• [TRY IT]: Every record that follows must be given again exactly.

[Collected data]
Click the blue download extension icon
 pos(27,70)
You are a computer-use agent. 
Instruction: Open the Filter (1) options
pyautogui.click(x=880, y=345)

• [YOUR SOLUTION]:
Click the blue download extension icon
 pos(27,70)
You are a computer-use agent. 
Instruction: Open the Filter (1) options
pyautogui.click(x=880, y=345)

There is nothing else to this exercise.